**EXERCISE BRIEF**
Please keep to the lines below from the one with "Image resolution: width=1920, height=1080." through the one with "takarmány (220, 668)", and restate them word for word, ends included.

(Beginning of INFORMATION SHOWN)

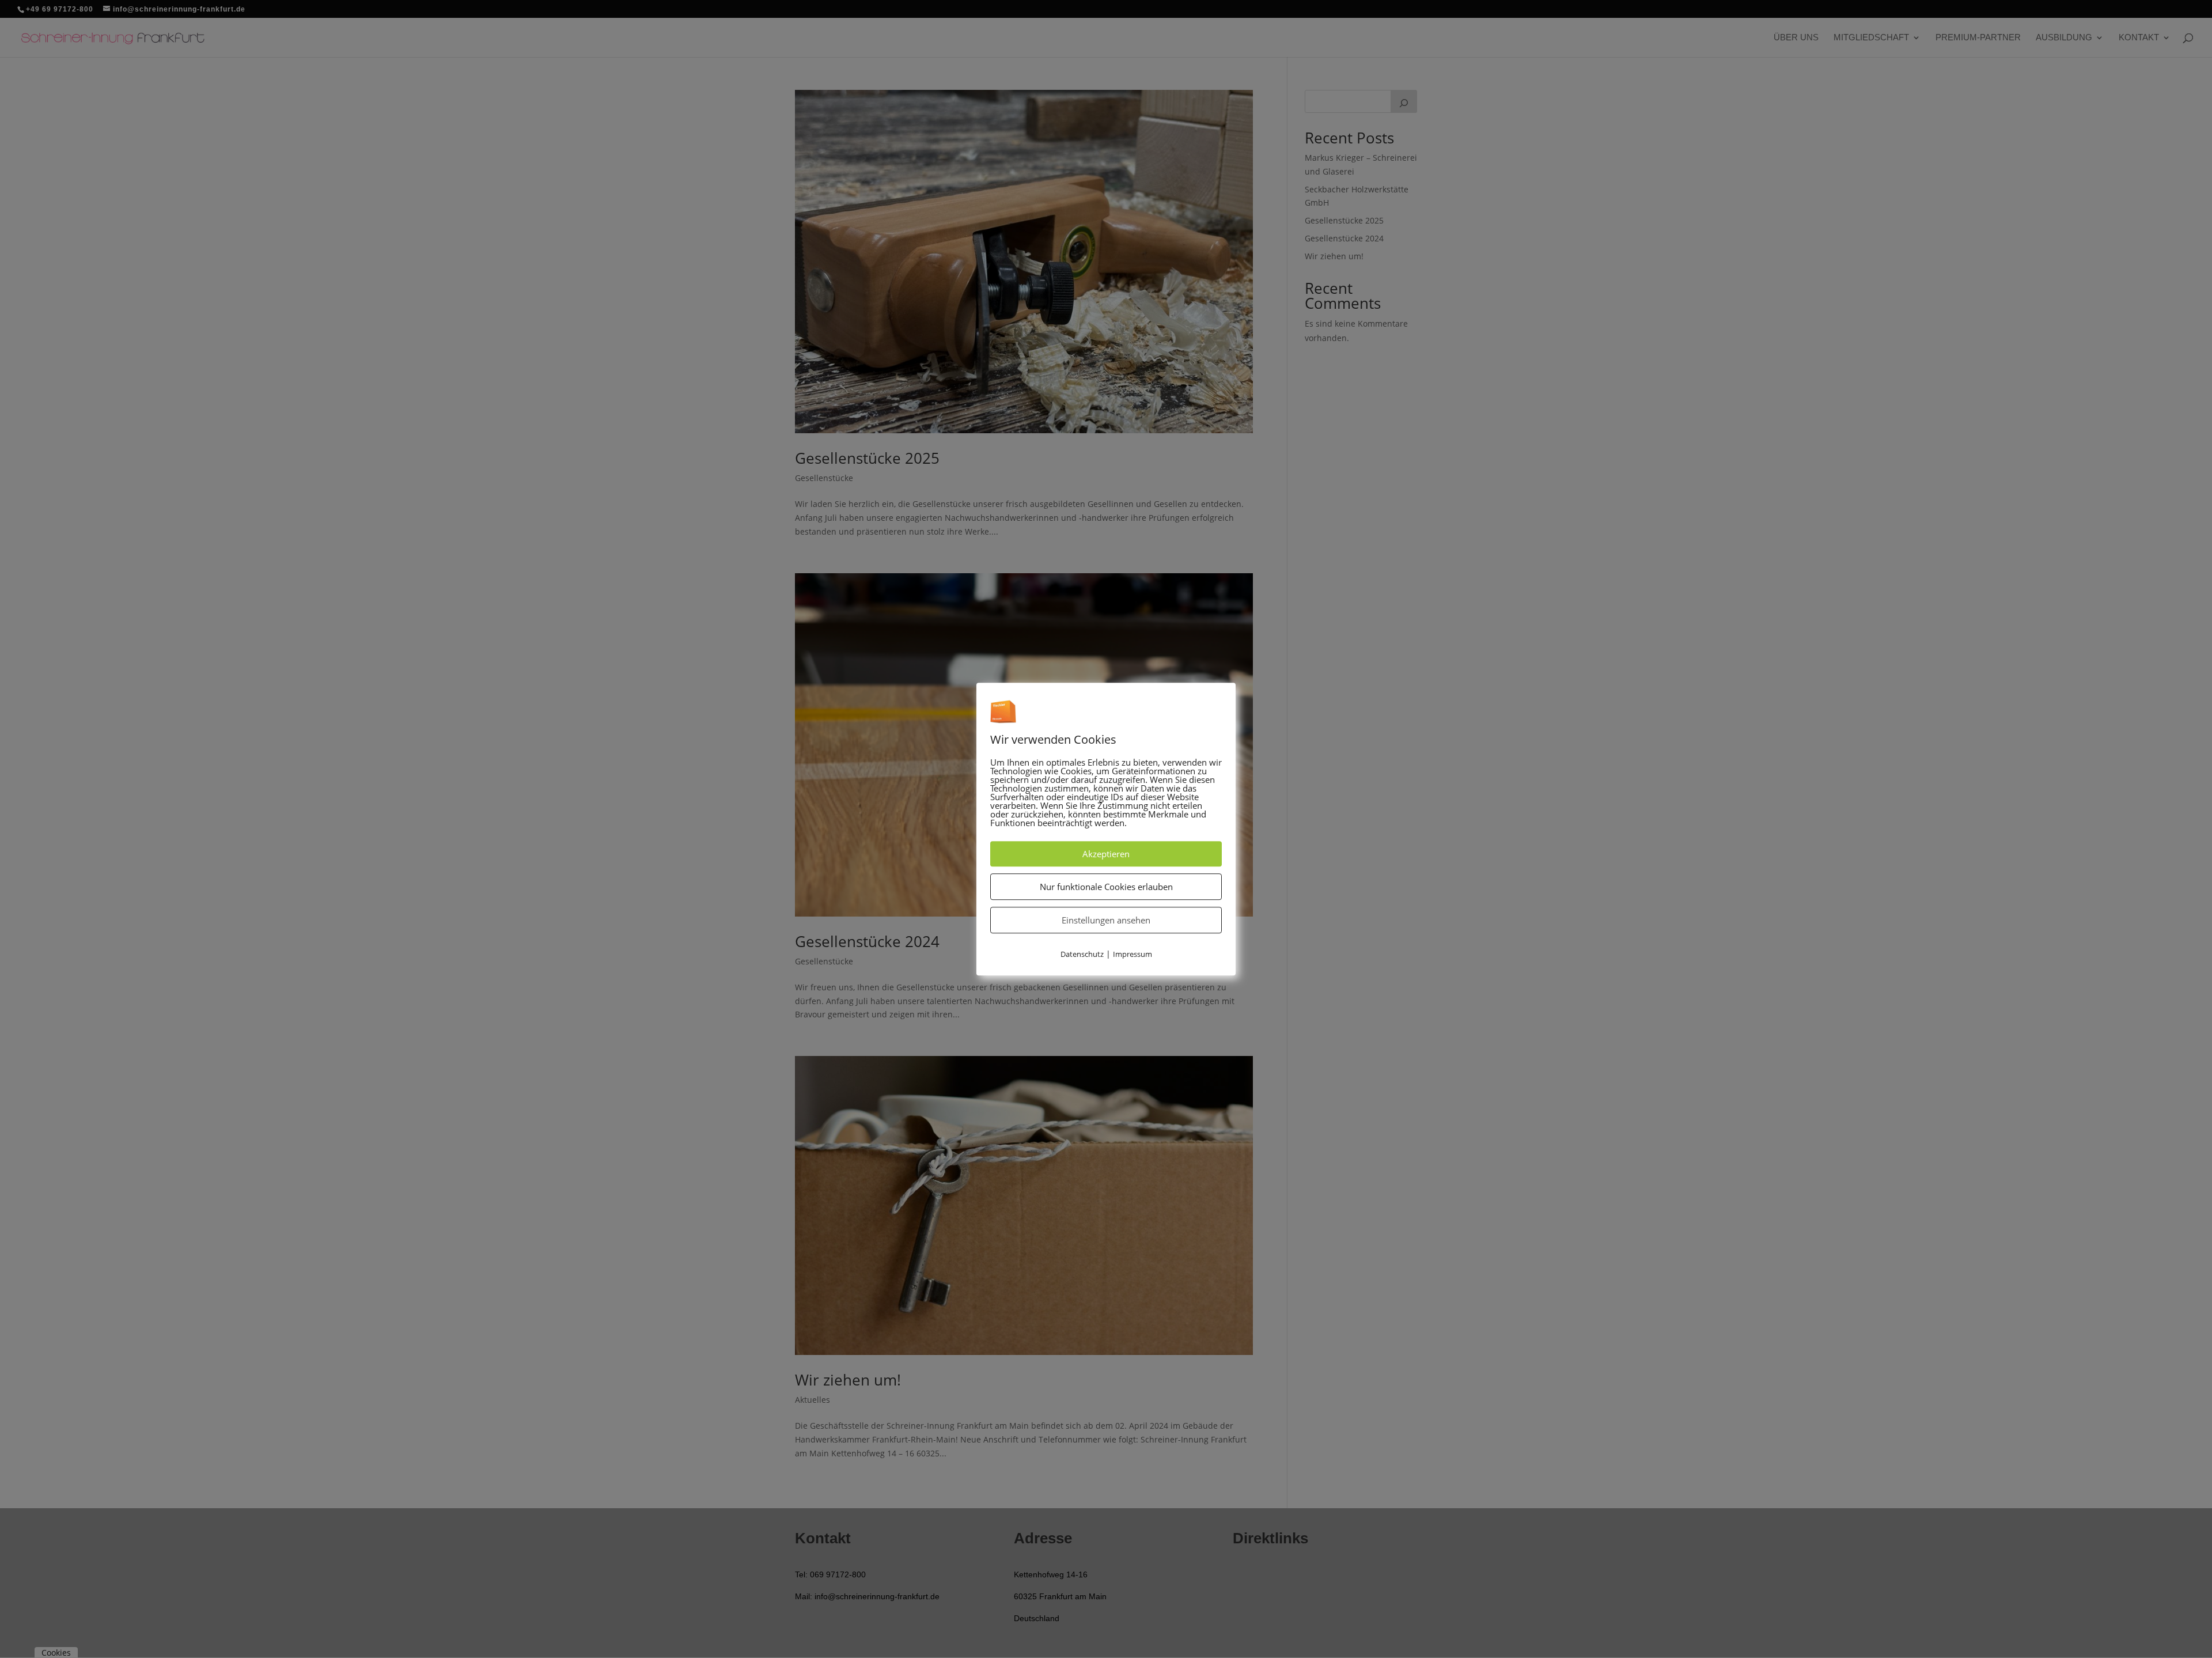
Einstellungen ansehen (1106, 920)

(End of INFORMATION SHOWN)
(Beginning of INFORMATION SHOWN)

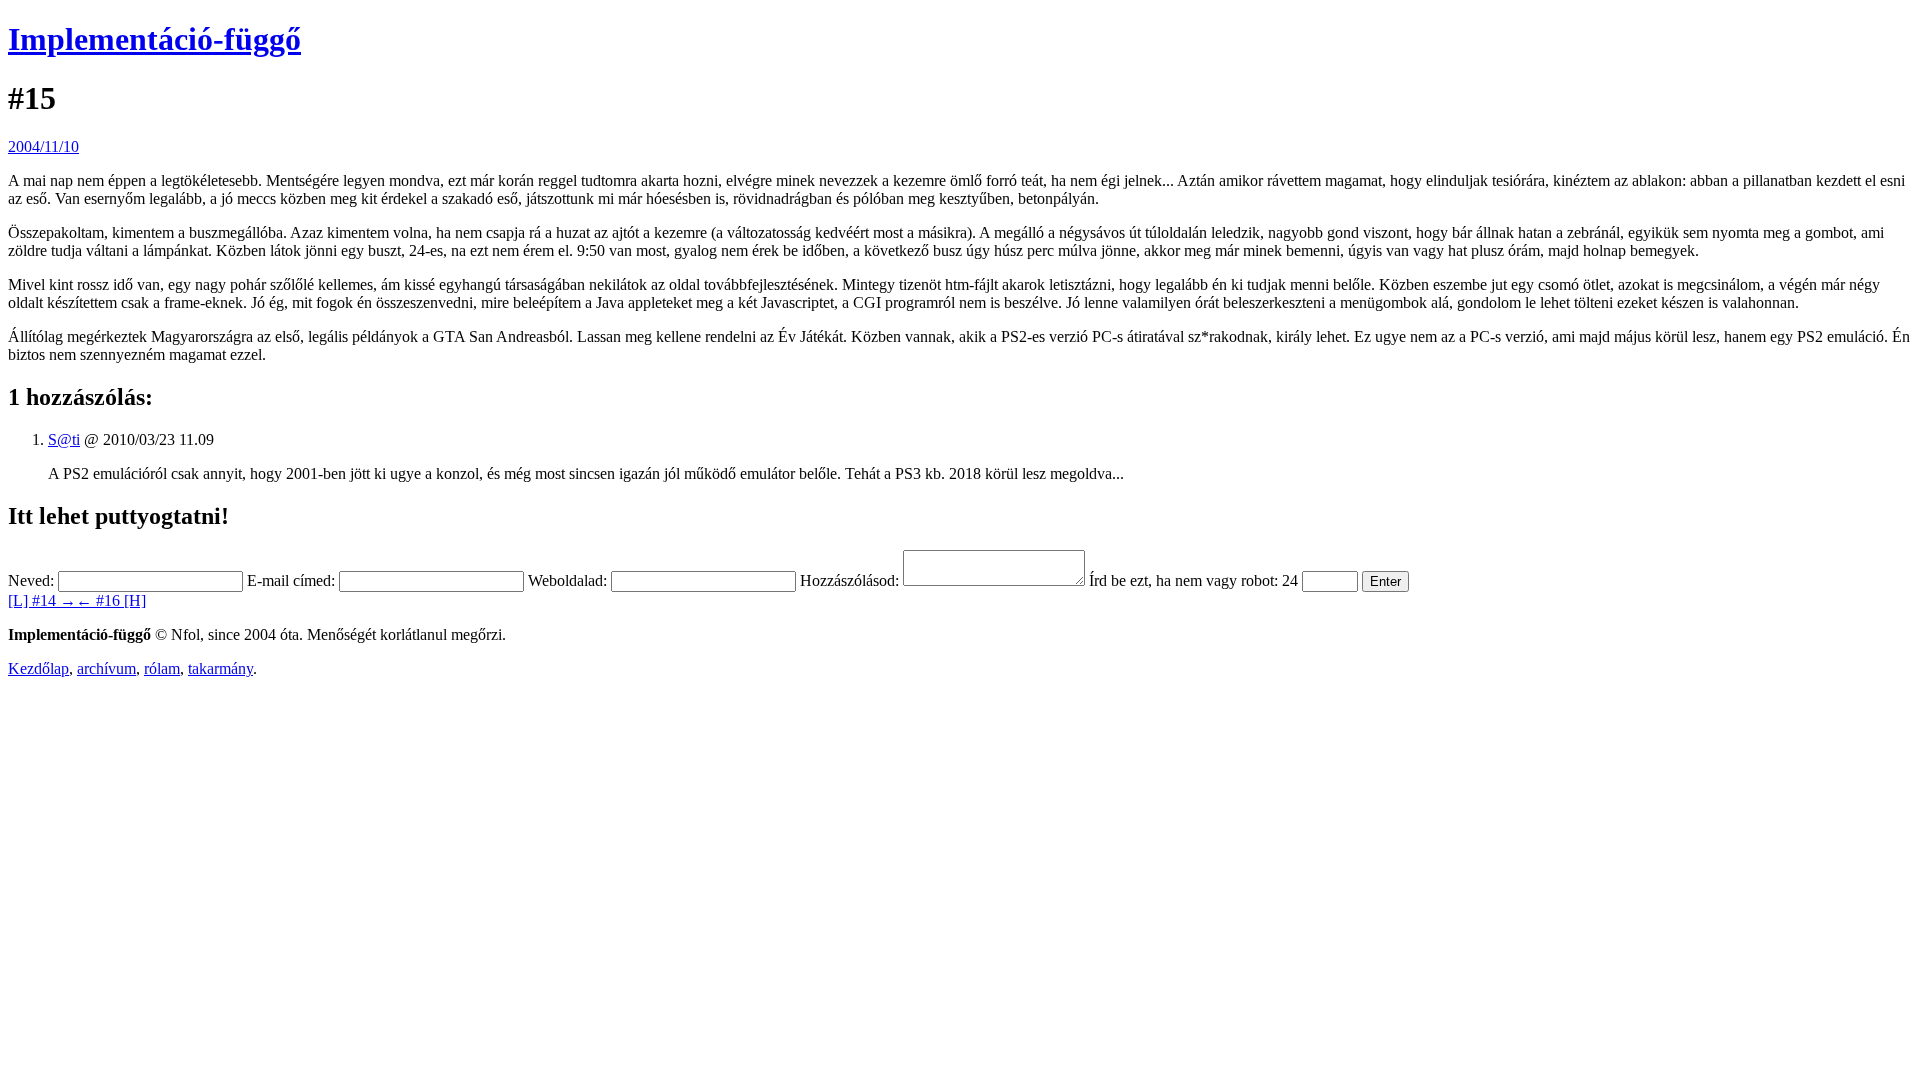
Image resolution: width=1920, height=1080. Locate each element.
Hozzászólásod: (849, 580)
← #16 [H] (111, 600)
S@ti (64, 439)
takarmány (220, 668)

(End of INFORMATION SHOWN)

**ANSWER FOR THIS EXERCISE**
Image resolution: width=1920, height=1080. Locate each element.
Hozzászólásod: (849, 580)
← #16 [H] (111, 600)
S@ti (64, 439)
takarmány (220, 668)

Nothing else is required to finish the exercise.